Les idées qui ne représentent qu’une seule chose s’appellent singulières[1] ou individuelles, et ce qu’elles représentent, des individus ; et celles qui en représentent plusieurs s’appellent universelles, communes, générales.

Les noms qui servent à marquer les premières s’appellent propres, Socrate, Rome, Bucéphale, et ceux qui servent à marquer les dernières, communs et appellatifs, comme homme, ville, cheval ; et tant les idées universelles que les noms communs peuvent s’appeler termes généraux.

Mais il faut remarquer que les mots sont généraux en deux manières : l’une, que l’on appelle univoque, qui est lorsqu’ils sont liés avec des idées générales ; de sorte que le même mot convient à plusieurs, et selon le son, et selon une même idée qui y est jointe : tels sont les mots dont on vient de parler, d’homme, de ville, de cheval.

L’autre, qu’on appelle équivoque, qui est lorsqu’un même son a été lié par les hommes à des idées différentes ; de sorte que le même son convient à plusieurs, non selon une même idée, mais selon les idées différentes auxquelles il se trouve joint dans l’usage : ainsi le mot canon signifie une machine de guerre, et un décret de concile, et une sorte d’ajustement[2] ; mais il ne les signifie que selon des idées toutes différentes.
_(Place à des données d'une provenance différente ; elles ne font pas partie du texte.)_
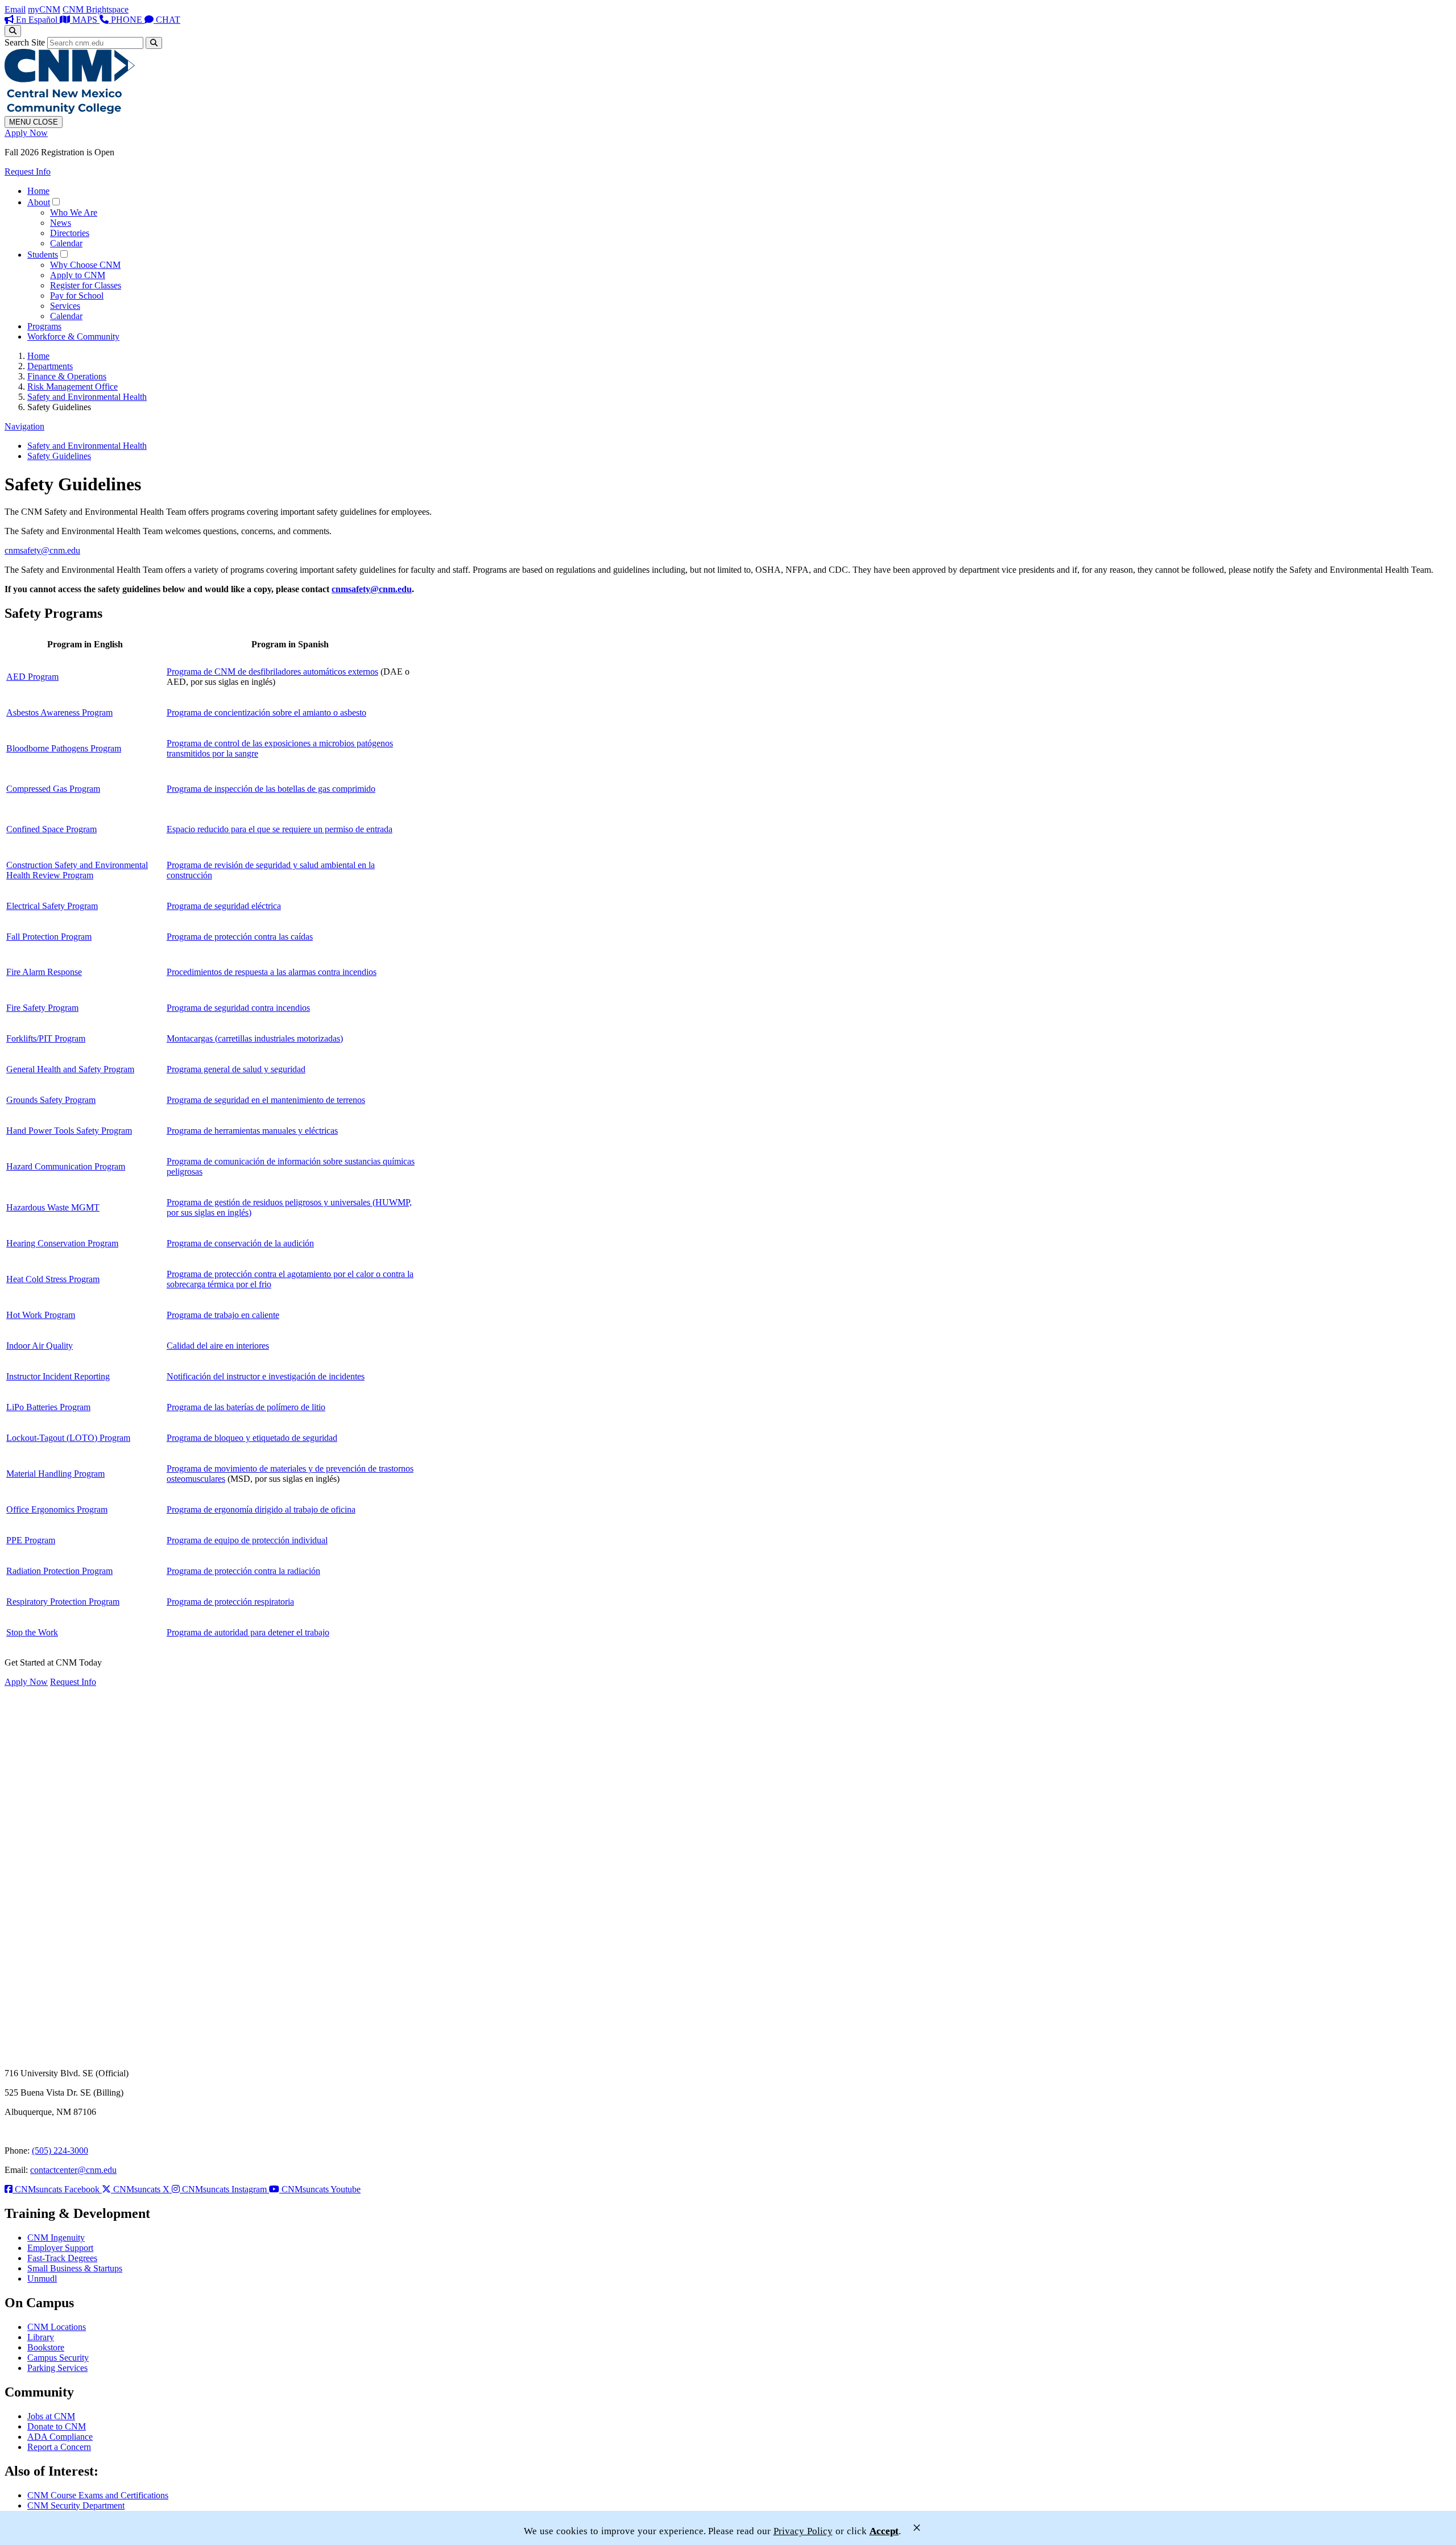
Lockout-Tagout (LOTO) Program (68, 1438)
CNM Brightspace (96, 9)
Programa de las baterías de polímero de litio (246, 1407)
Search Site (25, 42)
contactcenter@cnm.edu (73, 2170)
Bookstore (45, 2347)
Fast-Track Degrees (62, 2258)
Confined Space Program (51, 829)
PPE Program (30, 1540)
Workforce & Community (73, 336)
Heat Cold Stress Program (53, 1279)
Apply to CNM (77, 275)
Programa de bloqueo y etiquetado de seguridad (252, 1438)
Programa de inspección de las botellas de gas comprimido (271, 789)
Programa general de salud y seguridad (236, 1069)
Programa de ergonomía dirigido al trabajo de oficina (261, 1509)
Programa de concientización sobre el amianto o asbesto (266, 712)
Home (38, 191)
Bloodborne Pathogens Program (63, 748)
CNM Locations (56, 2327)
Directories (69, 233)
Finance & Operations (66, 376)
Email (15, 9)
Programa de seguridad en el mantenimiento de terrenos (266, 1100)
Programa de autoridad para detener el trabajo (248, 1632)
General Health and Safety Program (70, 1069)
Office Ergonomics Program (56, 1509)
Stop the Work (32, 1632)
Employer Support (60, 2248)
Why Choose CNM (85, 265)
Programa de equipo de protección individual (247, 1540)
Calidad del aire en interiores (218, 1345)
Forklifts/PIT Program (45, 1038)
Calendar (66, 243)
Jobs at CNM (51, 2416)
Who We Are (73, 212)
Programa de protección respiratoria (230, 1601)
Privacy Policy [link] (803, 2531)
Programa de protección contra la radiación (243, 1571)
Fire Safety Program (42, 1008)
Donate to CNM (56, 2426)
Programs (44, 326)
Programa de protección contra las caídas (240, 936)
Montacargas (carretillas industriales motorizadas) (255, 1038)
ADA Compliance (60, 2436)
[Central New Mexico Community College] (70, 110)
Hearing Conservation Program (62, 1243)
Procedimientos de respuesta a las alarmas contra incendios (272, 972)
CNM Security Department (76, 2505)
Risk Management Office (72, 386)
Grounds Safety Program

Néanmoins cette universalité équivoque est de deux sortes. Car les différentes idées jointes à un même son, ou n’ont aucun rapport naturel entre elles, comme dans le mot de canon, ou en ont quelqu’un, comme lorsqu’un mot étant principalement joint à une idée, on ne le joint à une autre idée que parce qu’elle a un rapport de cause ou d’effet, ou de signe, ou de ressemblance à la première ; et alors ces sortes de mots équivoques s’appellent analogues ; comme quand le mot de sain s’attribue à l’animal, à l’air et aux viandes, car l’idée jointe à ce mot est princi-

  1. C’est-à-dire ayant une unité individuelle et propre, τὸ καθ᾽ ἕκαστον. C’est le grand principe opposé par Aristote à Platon. « La première propriété, dit Bossuet, qui convient à une chose existante, c’est l’unité individuelle. » Logique, I, 29.
  2. Le canon était une espèce d’ornement d’étoffe en rouleau.